Paylaş
Birinci haber: Krizden kurtulmaya çabalayan Yunanistan’ın, Avrupa Birliği’ndeki hamilerinin (yoksa vasi mi demeliyim) tavsiyelerine uyarak bir “borç-varlık takası” projesi için Türkiye’ye geldikleriyle ilgiliydi. Yunanlılar bizim 10 yıl önce yaptığımız gibi, ülkenin varlıklarını yabancılara satıp, kamu borç stoklarını düşüreceklermiş. Bunun için önlerine yerel bir kılavuz-rehber alıp, Türk zenginlerinin önünde tezgâh açmışlar. Sıcak para değil kalıcı soğuk para yani doğrudan yatırım istiyoruz demişler. İkinci haber: Türkiye’nin önde gelen bir bankasının yurt dışından 1 milyar dolar “sıcak para” getirdiği müjdesiydi.

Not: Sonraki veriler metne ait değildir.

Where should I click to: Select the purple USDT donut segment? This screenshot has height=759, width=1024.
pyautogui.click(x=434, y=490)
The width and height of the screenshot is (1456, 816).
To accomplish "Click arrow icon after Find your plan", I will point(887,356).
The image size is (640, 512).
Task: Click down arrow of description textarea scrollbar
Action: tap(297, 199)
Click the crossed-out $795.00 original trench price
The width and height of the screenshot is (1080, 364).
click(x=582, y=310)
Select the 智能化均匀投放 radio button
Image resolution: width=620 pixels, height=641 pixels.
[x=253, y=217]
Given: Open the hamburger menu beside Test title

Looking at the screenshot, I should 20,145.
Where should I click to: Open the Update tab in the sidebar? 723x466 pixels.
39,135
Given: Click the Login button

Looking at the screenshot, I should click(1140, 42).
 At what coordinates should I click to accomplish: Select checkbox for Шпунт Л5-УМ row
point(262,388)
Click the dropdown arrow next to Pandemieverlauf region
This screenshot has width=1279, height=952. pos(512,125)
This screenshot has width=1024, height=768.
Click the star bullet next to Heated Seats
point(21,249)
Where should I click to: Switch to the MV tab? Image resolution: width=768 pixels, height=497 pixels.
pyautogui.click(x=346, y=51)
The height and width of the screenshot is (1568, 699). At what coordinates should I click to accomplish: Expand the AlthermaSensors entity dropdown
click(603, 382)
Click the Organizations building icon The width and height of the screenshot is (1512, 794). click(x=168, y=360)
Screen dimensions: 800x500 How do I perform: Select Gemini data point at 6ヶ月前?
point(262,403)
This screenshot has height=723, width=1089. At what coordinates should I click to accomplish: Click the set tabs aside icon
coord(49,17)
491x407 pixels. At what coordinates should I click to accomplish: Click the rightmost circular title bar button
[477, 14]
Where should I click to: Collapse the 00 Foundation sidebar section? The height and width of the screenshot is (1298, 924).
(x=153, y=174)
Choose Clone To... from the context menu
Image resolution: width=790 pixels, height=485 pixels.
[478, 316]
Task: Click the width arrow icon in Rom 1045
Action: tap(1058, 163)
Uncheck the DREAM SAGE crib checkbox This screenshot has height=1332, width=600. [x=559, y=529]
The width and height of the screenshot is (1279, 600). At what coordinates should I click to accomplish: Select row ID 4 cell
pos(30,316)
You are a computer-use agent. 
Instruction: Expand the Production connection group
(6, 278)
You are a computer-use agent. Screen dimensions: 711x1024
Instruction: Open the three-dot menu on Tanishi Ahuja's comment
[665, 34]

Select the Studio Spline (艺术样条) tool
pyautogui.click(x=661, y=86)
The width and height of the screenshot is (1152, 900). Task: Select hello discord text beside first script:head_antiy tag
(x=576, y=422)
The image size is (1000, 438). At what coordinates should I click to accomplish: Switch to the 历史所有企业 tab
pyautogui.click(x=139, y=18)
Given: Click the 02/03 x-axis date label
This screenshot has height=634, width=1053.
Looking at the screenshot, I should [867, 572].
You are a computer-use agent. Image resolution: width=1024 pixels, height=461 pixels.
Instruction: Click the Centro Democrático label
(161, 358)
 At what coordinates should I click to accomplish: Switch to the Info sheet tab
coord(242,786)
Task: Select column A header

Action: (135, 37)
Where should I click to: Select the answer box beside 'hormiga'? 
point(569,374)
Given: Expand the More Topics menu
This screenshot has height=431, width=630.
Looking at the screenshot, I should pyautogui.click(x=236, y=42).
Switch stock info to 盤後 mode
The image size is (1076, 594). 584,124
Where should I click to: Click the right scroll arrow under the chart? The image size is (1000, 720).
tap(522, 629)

ÇERÇİ YÜKÜNÜ, ÜLKE MÜLKÜNÜ SATAR
ODTÜ yurdunda ranzadaşım Kayserili Mıgırdıç Aslan “çerçi yükünü satar” derdi. Çerçi, bildiğiniz gibi, şehirden aldığı sanayi mallarını, eşeğine yükleyip köy, köy dolaşarak satan seyyar tacir demektir. Müşteri farklı bir şey isterse, o lafı evirip çevirip yükünde ne varsa onu satmaya çalışırmış. Aslında hepimiz birer çerçiyiz. Yani hem satıcıyız hem de yükümüzde ne varsa (müşteri başka bir şey istese de) onu satmaya çalışıyoruz. Şimdi dara düşen ülkeler de çerçileşti. Sadece onlar, eşeğin yükünü değil, ülkenin mülkünü satıyor.
TASARRUF İTHAL EDEN TASARRUF İHRAÇ EDEMEZ
Türk ekonomisi “cari açık” bağımlısıdır. Sıcak para çekemezse cari açık veremez. Cari açık veremezse krize girer. 2001’de aynen böyle olmuştu. 2000 yılında milli gelirinin % 3.7’si kadar cari açık veren Türkiye, % 6.8 büyümüş; enflasyonu bir yıl içinde yarıya düşürmüştü. 2001’de sıcak para gelmemiş, bırakın cari açık vermeyi, milli gelirinin % 1.9’u kadar cari fazla vermişti. Tabii, ülke krize girmiş milli gelir % 5.7 düşmüş, enflasyon ikiye katlamıştı. 2002’de tekrar cari açık verme imkânına kavuşan ekonomimiz, hızla toparlanmış ve daha AKP iktidara gelmeden o yıl büyüme % 6.2’ye çıkmış, enflasyon da % 69’dan % 30 düşmüştü. O günden bu yana 300 milyar dolar cari açık vererek pupa yelken yol alan ülkemiz, şimdi Yunanistan’ın kurtarmaya soyunmaktadır. Türkiye’ye gelen sıcak para, başka ülkelerin tasarruf fazlasıdır. Tasarruf açığımız varsa, nasıl olacak da Yunan mülklerini almak için tasarruf ihraç edeceğiz?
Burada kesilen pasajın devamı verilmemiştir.